IIHF World Junior Championship
- Appearances: 50 (first in 1977)
- Best result: Gold: 7 (2004, 2010, 2013, 2017, 2021, 2024, 2025)

= United States men's national junior ice hockey team =

The United States men's national junior ice hockey team represents the United States at the IIHF World Junior Championship.
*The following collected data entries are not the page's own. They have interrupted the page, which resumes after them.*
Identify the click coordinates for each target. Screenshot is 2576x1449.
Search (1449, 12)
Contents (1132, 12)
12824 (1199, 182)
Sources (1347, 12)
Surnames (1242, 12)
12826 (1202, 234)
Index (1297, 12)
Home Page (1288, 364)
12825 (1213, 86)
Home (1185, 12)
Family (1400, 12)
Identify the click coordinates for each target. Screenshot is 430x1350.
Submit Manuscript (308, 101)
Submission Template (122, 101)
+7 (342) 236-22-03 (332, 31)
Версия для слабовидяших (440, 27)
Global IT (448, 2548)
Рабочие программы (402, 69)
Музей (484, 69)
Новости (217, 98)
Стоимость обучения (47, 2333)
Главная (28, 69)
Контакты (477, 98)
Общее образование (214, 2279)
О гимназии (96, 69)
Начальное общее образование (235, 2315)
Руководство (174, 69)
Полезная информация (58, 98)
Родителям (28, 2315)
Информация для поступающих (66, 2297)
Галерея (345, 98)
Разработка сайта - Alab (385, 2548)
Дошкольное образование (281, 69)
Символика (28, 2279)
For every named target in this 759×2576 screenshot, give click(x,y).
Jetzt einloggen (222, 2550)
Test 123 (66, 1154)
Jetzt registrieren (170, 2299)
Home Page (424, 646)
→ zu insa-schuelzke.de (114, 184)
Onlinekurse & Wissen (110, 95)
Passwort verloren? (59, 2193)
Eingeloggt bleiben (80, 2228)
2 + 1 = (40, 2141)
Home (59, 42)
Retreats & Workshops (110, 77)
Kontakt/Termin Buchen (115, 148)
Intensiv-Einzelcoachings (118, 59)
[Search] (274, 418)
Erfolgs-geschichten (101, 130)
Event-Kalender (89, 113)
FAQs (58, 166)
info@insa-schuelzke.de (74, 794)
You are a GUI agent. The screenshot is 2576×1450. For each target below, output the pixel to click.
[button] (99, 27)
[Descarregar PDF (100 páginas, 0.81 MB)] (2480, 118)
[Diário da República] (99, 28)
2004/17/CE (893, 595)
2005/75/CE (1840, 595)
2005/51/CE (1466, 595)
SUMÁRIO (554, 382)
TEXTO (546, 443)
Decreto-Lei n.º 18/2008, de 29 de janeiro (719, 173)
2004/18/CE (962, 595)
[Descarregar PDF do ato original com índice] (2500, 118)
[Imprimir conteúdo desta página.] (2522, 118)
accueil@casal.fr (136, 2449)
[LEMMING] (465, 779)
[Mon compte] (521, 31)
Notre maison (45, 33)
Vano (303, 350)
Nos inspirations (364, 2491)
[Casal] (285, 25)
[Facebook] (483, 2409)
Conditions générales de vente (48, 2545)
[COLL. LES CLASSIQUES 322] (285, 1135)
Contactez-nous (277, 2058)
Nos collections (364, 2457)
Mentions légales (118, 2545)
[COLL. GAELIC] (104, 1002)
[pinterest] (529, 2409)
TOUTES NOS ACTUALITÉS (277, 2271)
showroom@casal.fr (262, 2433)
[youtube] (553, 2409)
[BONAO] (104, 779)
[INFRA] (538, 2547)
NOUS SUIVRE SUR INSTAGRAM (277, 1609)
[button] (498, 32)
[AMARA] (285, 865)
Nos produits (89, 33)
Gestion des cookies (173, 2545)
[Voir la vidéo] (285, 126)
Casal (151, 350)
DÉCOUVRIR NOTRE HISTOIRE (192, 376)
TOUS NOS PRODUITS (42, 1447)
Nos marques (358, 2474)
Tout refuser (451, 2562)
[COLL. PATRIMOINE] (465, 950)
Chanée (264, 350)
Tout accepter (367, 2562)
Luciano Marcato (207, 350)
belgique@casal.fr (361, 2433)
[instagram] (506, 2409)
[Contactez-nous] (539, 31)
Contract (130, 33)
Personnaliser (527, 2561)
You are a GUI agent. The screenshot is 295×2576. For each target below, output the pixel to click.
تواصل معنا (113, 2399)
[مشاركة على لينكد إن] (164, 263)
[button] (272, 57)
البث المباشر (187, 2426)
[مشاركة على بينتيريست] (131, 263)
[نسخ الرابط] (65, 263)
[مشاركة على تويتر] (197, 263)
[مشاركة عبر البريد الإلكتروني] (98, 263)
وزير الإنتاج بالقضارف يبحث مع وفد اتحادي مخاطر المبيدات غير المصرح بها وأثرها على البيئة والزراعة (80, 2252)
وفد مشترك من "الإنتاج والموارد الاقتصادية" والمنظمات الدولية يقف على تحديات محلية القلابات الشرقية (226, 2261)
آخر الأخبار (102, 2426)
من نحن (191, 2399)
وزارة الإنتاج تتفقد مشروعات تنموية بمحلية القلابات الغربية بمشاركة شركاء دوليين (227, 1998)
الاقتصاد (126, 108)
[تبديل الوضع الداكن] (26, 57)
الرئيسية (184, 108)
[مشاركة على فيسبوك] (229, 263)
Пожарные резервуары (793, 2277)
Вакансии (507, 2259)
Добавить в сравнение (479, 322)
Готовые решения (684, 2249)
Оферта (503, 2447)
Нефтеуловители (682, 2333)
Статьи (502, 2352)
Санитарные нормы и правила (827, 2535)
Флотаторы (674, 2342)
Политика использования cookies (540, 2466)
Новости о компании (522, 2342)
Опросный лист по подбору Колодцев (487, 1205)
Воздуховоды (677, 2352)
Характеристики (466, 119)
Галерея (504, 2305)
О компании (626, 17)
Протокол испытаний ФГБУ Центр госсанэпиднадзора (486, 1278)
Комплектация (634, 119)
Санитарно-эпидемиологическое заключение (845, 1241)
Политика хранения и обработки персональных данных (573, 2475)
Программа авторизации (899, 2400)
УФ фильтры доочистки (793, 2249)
The team has won the World Junior Championships seven times. (2004, 2010, 2013, 2017, 2021, 2024, 2025). Many NHL prospects, including John Carlson, Jack Eichel, Auston Matthews, Patrick Kane, Zach Parise, Adam Fox and Matthew Tkachuk, played on the national junior team.

==Competitive record==
===IIHF World Junior Championship===
Record book data:
Note: 1974, 1975 and 1976 tournaments are considered unofficial. They are not included in the IIHF records.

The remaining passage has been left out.